Note: we are told that $x>z$ which implies that $P<0$.

Thus $$P=-\sqrt 3\quad \& \quad t=2-\sqrt 3$$ and the desired ratio is $$\boxed {\frac {2-\sqrt 3}{2+\sqrt 3}=\left(2-\sqrt 3\right)^2=7-4\sqrt 3}$$

Note: this solution is not compatible with the stated condition that $x,y,z\in \mathbb N$. Indeed, I do not see how that condition can be satisfied. If there were a solution over the natural numbers then the ratio $\frac zx$ would clearly be rational, which my solution is not. So, either I am mistaken or the extra condition means there is no solution.

Answer 2

Here is an algebraically a bit more direct way:

• Since $(x,2y,z)$ is an arithmetic progession, we have: $$2y = \frac{x+z}{2} \Leftrightarrow y = \frac{x+z}{4}$$
• To find the ratio $r$ of the geometric progression, factor out $x$: $$y = xr= x\frac{1+\frac {z}{x}}{4} \stackrel{\color{blue}{q = \frac{z}{x}}}{=} x\frac{1+q}{4}$$
• Set up an equation for $\color{blue}{q = \frac{z}{x}}$ using $z = r^2 x$: $$z= x \left( \frac{1+q}{4}\right)^2 \Leftrightarrow q = \left( \frac{1+q}{4}\right)^2$$

Now, solve for $q$: $$16q = (1+q)^2 \Leftrightarrow q^2 - 14q + 1 = (q-7)^2 -48 = 0 \stackrel{q < 1}{\Rightarrow} \color{blue}{\boxed{q = 7 - 4\sqrt{3}}}$$

As already mentioned above by lulu, there are no integers $x,y,z$ satisfying the above given conditions.

Answer 3

If one of $\,x,y,z\,$ were zero, then the other two would be zero as well by the GP condition, so $\,z/x\,$ would be undefined.
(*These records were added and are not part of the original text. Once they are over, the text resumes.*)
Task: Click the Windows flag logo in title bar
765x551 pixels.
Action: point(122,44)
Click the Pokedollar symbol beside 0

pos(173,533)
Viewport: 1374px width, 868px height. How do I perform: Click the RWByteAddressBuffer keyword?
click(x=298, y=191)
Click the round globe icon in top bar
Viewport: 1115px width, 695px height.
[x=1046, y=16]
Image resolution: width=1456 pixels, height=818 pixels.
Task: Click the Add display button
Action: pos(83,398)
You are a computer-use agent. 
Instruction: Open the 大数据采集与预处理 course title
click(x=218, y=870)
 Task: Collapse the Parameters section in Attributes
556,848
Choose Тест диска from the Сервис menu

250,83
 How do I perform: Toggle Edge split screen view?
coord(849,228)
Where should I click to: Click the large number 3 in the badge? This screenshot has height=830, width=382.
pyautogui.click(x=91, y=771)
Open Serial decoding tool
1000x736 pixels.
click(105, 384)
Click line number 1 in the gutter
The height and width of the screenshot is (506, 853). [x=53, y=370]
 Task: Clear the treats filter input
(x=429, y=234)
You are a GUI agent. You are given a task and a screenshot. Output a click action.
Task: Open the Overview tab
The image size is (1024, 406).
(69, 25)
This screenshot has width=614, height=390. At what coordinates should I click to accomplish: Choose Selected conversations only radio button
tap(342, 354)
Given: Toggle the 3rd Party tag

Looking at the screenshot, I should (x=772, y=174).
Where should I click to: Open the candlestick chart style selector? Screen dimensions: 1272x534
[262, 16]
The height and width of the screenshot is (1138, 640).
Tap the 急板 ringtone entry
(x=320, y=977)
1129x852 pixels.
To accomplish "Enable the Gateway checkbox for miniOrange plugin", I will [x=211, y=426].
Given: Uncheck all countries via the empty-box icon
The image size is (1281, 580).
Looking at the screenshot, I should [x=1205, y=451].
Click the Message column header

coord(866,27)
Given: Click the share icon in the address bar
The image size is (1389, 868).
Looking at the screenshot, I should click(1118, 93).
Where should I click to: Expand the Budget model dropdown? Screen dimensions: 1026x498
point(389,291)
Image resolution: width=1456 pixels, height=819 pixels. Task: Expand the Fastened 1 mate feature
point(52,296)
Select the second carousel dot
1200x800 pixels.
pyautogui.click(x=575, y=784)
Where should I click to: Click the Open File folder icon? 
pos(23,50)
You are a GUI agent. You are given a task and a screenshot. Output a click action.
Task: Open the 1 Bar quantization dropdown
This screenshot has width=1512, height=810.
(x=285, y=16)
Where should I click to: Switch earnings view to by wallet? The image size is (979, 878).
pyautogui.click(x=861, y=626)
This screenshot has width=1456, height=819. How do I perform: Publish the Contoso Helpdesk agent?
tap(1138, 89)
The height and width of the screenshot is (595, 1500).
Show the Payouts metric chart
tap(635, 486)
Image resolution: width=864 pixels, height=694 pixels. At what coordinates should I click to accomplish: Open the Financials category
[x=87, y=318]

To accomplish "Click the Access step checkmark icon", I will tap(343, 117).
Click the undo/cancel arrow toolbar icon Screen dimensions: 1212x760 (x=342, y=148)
Otherwise, it means that $\,xyz \ne 0\,$, then let $\,z/x = \lambda \lt 1 \iff z = \lambda x\,$, and the two conditions can be written as:

$$ \begin{align} 4 y = x + z = (1+\lambda)x \tag{1} \\ y^2 = xz = \lambda x^2 \tag{2} \end{align} $$

Squaring $(1)$, dividing by $(2)$, and canceling out the $\,y^2,x^2\,$ terms then gives $\require{cancel} \,16 \lambda = (1+\lambda)^2$ $\iff \lambda^2-14 \lambda+1=0\,$. The quadratic has two real irrational roots, one of which is $\,\lt 1\,$ and answers the question if the restriction to integers is dropped.